Des jours et des jours s’écoulèrent encore. L’été s’avançait. Dans le ciel plus pâle commençait la lente procession des « fils de la Vierge » : les feuilles s’empourpraient peu à peu sur les arbres ; dans les herbes, les colchiques baissaient leurs petites têtes délicates coiffées de mauve tendre. Pierre et Violette n’avaient parlé qu’une fois ensemble de la scène de la tonnelle et de la visite à Folette ; puis, comme d’un accord tacite, le silence était tombé sur ces souvenirs trop lourds.

Ils continuaient de se promener et de jouer ensemble, mais, malgré la mobilité de leur âge, un peu de mélancolie voilait souvent leurs regards, qui venaient d’apprendre à voir la vie. D’ailleurs, ils n’avaient plus Folette pour les égayer ou les encourager.

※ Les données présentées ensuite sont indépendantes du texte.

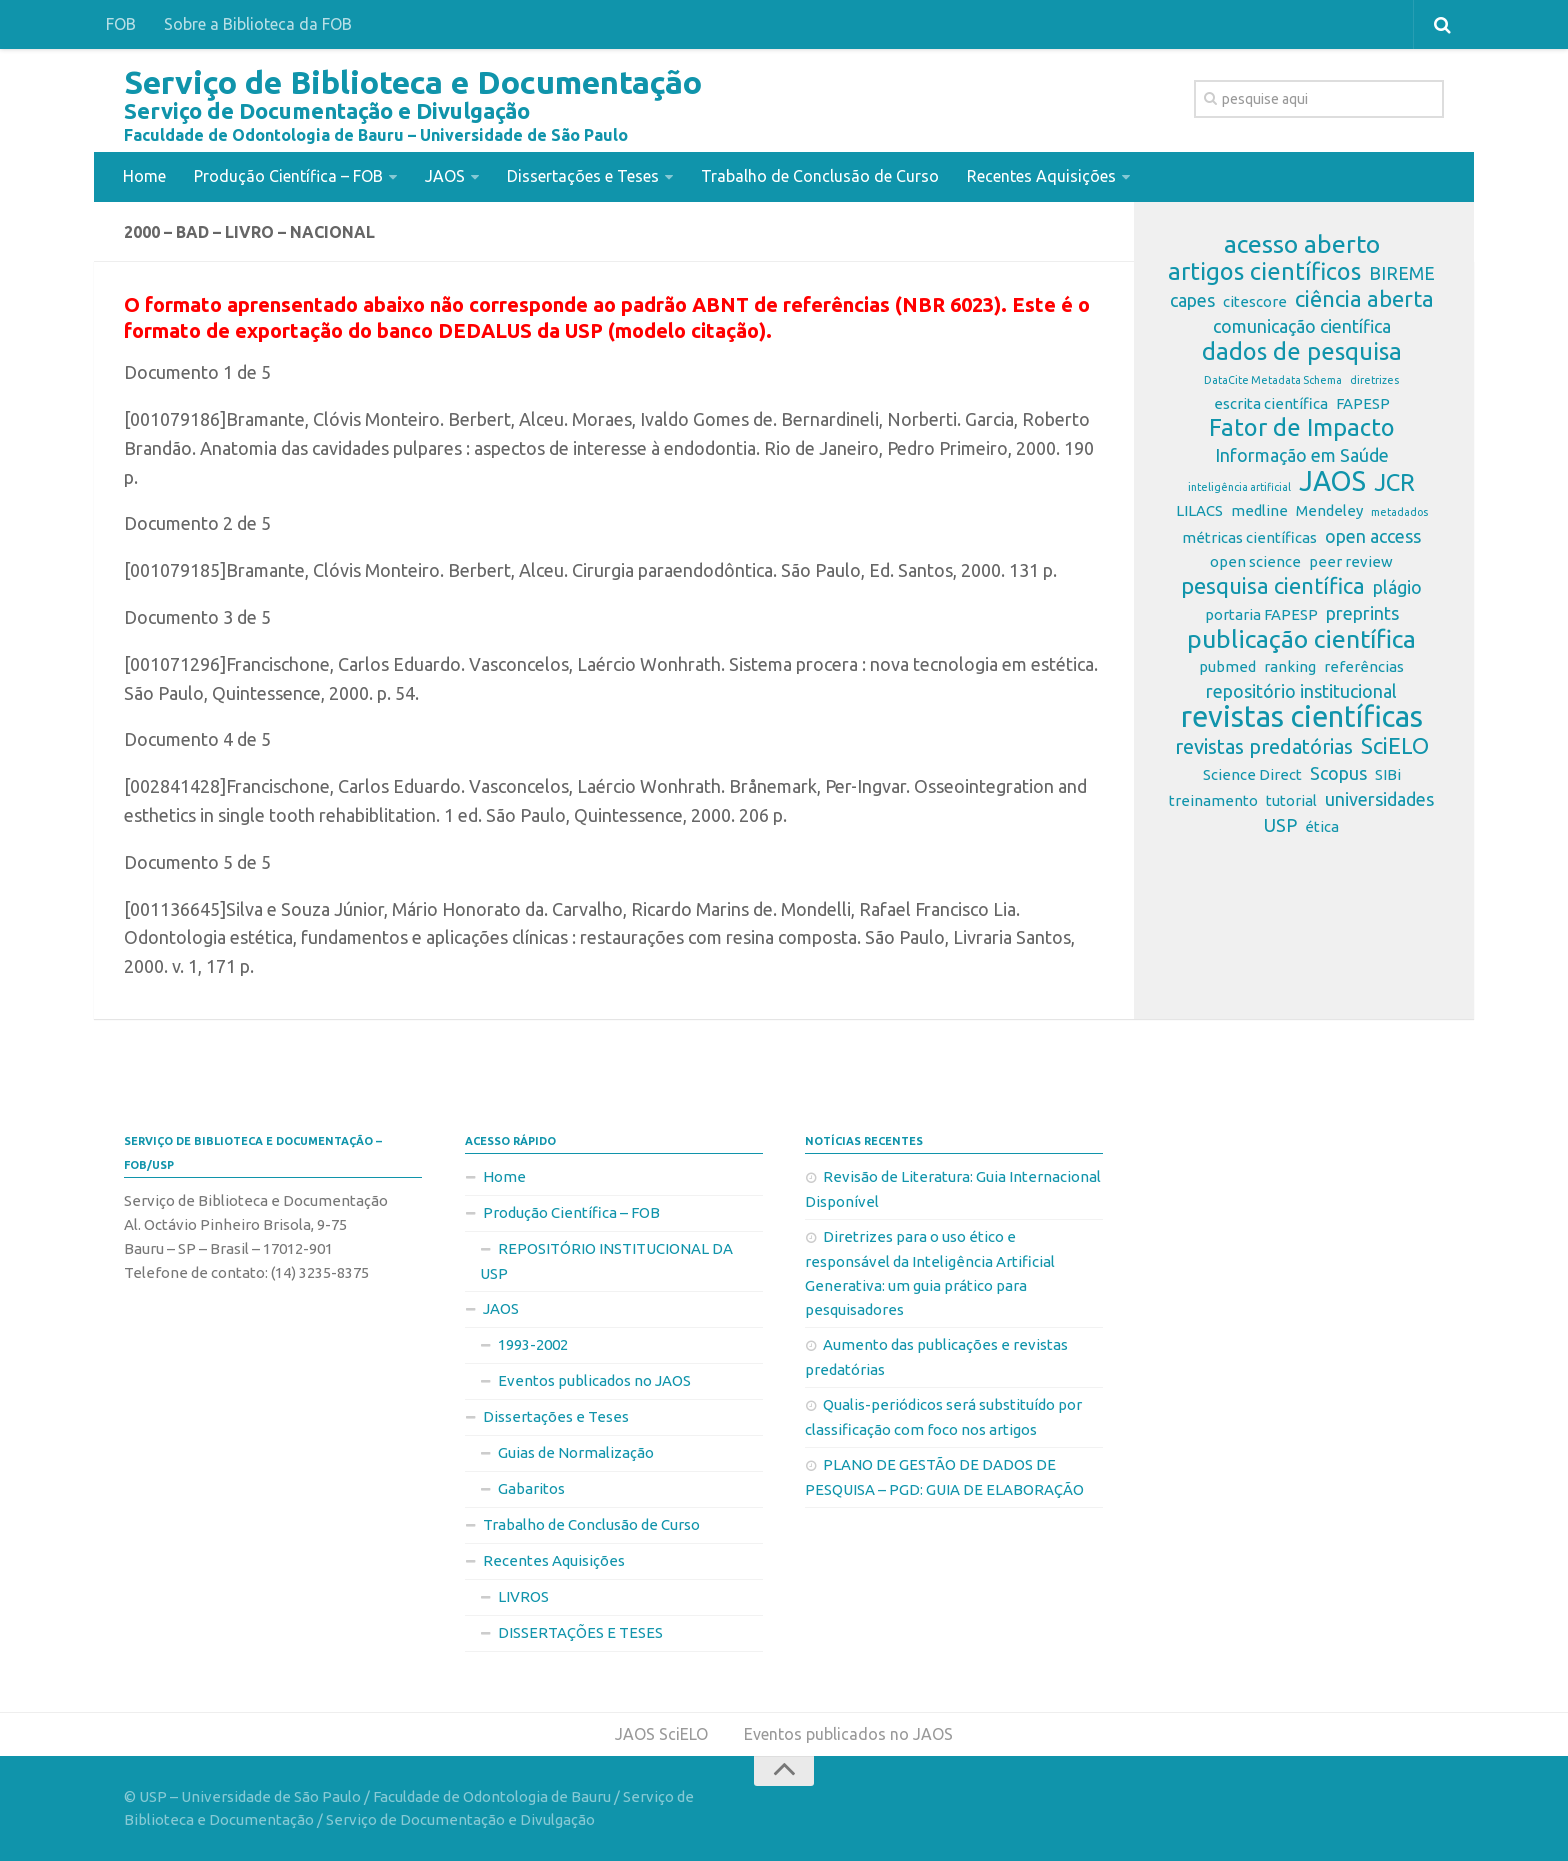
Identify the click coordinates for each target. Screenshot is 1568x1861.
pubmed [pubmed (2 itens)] (1227, 666)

Un jour qu’ils étaient retournés au moulin, ils avaient été reçus sur le pas de la porte par une bonne femme du bourg :

— Qu’est-ce vous venez faire ici ? leur avait-elle demandé, les poings sur les hanches, un peu bourrue.

— Voir Folette.

— Vous ne la verrez plus, mes petits, elle est trop malade.

Et la bonne femme avait fermé l’huis.

D’autorité, elle s’était instituée la garde de leur vieille amie, qui devenait trop faible pour se servir elle-même et pour les recevoir.

Pierre et Violette avaient eu un immense chagrin.

Dans leur tristesse et leur désabusement, ils avaient donc désappris peu à peu le chemin du moulin triste.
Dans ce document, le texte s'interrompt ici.